Webster’s dictionary defines professionalism as: the skill, good judgment, and polite behavior that is expected from a person who is trained to do a job well.

Good judgment with regard to your company’s specific product or service is easy to train – good judgment in general, however, is something that it takes years to master – usually from our childhood. It is this general judgment that is fairly easy to spot, test, and interview for before offering an applicant a position with your company.

Professionalism in Hiring

Experience.com recommends several things to look for when meeting and interviewing applicants for the first time – each item is a measure of professionalism when an applicant is expected to be at their best.

  1. Dress

    Does the employee dress appropriately for the interview? Are there any glaring flaws (food on mouth/teeth, spots on tie, buttons unbuttoned) that should have been caught by a quick glance in the mirror?
     
  2. Smiling

    Interviews are generally a serious business, but a smile should be the first thing to touch a person’s mouth once the interviewer walks up and introduces herself. Your clients love to see your employees smile as well – this is important for your overall company image.
     
  3. Punctuality

    This should go without saying – tardy to an interview = tardy to work and tardy in responding to clients.
     
  4. The Handshake

    Unless you are male and your applicant a female, the handshake should be firm – this does not mean a strong, vice-like grip, but you should receive more than just a hand out which you squeeze and get nothing in return.
     
  5. Usage of Name and other Facts

    It is a fact of psychology that people like to hear their name spoken by others in a polite and friendly manner.
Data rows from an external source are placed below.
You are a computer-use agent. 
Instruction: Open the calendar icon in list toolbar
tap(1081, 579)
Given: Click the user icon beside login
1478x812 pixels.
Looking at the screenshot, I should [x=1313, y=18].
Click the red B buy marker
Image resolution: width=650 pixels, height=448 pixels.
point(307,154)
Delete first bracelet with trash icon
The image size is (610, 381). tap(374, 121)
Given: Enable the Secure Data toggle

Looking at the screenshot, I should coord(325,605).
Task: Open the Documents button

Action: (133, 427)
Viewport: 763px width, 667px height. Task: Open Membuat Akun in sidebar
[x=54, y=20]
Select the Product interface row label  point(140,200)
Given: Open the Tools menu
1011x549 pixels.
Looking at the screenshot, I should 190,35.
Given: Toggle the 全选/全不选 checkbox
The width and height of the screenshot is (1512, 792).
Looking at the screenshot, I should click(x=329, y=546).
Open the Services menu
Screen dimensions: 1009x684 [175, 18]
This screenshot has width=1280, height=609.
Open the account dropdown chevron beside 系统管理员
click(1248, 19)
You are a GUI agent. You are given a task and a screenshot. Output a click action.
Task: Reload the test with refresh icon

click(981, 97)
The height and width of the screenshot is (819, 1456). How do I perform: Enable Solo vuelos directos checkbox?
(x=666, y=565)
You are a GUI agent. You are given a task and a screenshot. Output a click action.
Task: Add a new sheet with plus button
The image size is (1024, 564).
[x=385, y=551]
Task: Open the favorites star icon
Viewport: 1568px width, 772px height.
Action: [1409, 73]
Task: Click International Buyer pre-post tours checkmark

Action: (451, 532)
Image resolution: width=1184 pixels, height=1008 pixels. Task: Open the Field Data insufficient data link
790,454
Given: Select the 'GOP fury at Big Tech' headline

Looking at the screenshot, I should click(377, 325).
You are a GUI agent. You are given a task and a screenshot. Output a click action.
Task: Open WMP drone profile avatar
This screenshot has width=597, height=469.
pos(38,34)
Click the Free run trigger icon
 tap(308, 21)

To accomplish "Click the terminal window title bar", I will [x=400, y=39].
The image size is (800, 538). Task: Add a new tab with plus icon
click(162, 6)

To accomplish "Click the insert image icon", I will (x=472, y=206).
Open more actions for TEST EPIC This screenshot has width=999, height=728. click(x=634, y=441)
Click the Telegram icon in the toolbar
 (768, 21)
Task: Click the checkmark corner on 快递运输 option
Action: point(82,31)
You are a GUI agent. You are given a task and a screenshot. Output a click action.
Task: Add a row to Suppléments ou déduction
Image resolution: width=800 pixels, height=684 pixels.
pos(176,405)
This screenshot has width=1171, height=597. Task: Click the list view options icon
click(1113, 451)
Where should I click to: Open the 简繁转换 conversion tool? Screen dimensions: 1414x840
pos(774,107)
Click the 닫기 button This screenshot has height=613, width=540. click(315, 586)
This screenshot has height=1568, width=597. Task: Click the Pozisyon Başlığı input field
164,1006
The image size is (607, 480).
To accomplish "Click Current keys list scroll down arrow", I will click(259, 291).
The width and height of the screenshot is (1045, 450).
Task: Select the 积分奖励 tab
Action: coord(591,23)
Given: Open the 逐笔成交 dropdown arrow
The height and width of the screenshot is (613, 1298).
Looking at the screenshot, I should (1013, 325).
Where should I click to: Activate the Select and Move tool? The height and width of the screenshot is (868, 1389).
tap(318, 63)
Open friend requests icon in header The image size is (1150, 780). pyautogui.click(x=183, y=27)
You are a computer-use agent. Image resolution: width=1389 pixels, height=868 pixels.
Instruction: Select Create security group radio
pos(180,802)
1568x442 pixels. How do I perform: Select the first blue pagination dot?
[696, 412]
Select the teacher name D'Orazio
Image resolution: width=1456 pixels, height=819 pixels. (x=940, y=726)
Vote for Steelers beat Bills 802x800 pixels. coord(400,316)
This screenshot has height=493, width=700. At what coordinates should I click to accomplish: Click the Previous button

This is a technique that is useful for passing onto current employees as well – when speaking with the client, make it a point to use their name appropriately at least once beyond the initial greeting. Another mark of professionalism is the recitation of pertinent facts or recall about the company and its status.
     
  6. Appropriate Conversation

    Part of the lifetime growth in judgment includes knowing when to speak and when not to speak of certain things. Employees who engage in crude or tasteless remarks or jokes during an interview will probably struggle to rise to an appropriate level of professionalism in your office and when interacting with your clients
     
  7. Cell Phone/Pager Interruptions

    Professionalism means remembering to silence your electronics before going into that critical proposal meeting or interview.
     
  8. Follow-up

    Hiring managers should expect a follow-up card or letter or e-mail at the very least. It is an extra, added touch that suggests the prospective applicant is serious in their professionalism.
     

There is a level of business etiquette that is different for every company, it is important to establish protocols and guidelines with employees early on so that they understand what is expected from them in their dealings with you, their coworkers and your customers!